Reading passage -
--- Begin ---

Meanwhile, in the first opening 117a, the plurality of first assembly wirings 121 are spaced apart from the plurality of light emitting devices (LED), and only the plurality of second assembly wirings 122 may contact the plurality of light emitting devices (LEDs). This is to prevent defects that occur when a plurality of light emitting devices (LEDs) come into contact with both the first assembly wiring 121 and the plurality of second assembly wiring 122 during the manufacturing process of the display device 100. The third passivation layer 116 may be formed on the plurality of first assembly wirings 121, and the plurality of light emitting devices (LEDs) may be contacted only to the plurality of second assembly wirings 122. Hereinafter, a method of manufacturing the display device 100 according to an embodiment will be described in detail with reference to FIGS. 4A and 4B.

FIGS. 4A and 4B are process charts for explaining a manufacturing method of a display device according to an embodiment, and are process charts for explaining a process for self-assembling a plurality of light emitting devices (LEDs) into the first opening 117a.

Referring to FIG. 4A, a light emitting device (LED) is introduced into the chamber (CB) filled with the fluid (WT). The fluid WT may include water, etc., and the chamber CB filled with the fluid WT may have an open top.

Next, the mother substrate 10 may be placed on the chamber (CB) filled with light emitting devices (LEDs). The mother substrate 10 is a substrate composed of a plurality of substrates 110 forming the display device 100, when self-assembling a plurality of light emitting devices (LEDs), the mother substrate 10 on which a plurality of assembly wirings 120 and a second planarization layer 117 are formed may be used.

And the mother substrate 10 formed with the first assembly wiring 121, the second assembly wiring 122, and the second planarization layer 117 is placed on the chamber CB or inserted into the chamber CB. In this case, the mother substrate 10 may be positioned so that the first opening 117a of the second planarization layer 117 and the fluid WT face each other.

Next, the magnet MG may be placed on the mother substrate 10. Light emitting devices (LEDs) that sink or float on the bottom of the chamber (CB) may move toward the mother substrate 10 by the magnetic force of the magnet (MG).

--- End ---

Given material -
--- Begin ---

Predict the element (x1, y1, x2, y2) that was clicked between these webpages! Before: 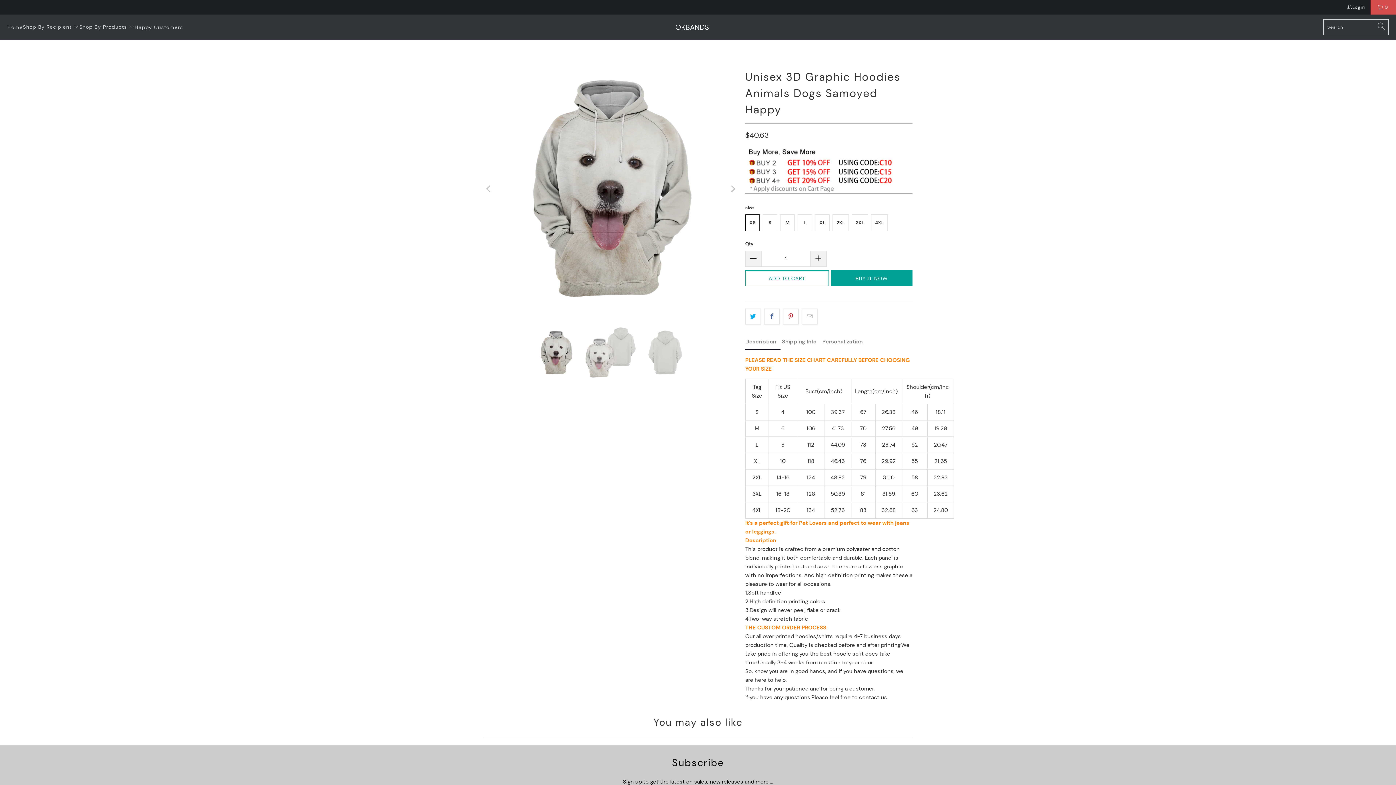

--- End ---

Task objective -
Reproduce the part of the display manufacturing passage between "Referring to FIG." and "an open top.", inclusive.

Result for this task -
Referring to FIG. 4A, a light emitting device (LED) is introduced into the chamber (CB) filled with the fluid (WT). The fluid WT may include water, etc., and the chamber CB filled with the fluid WT may have an open top.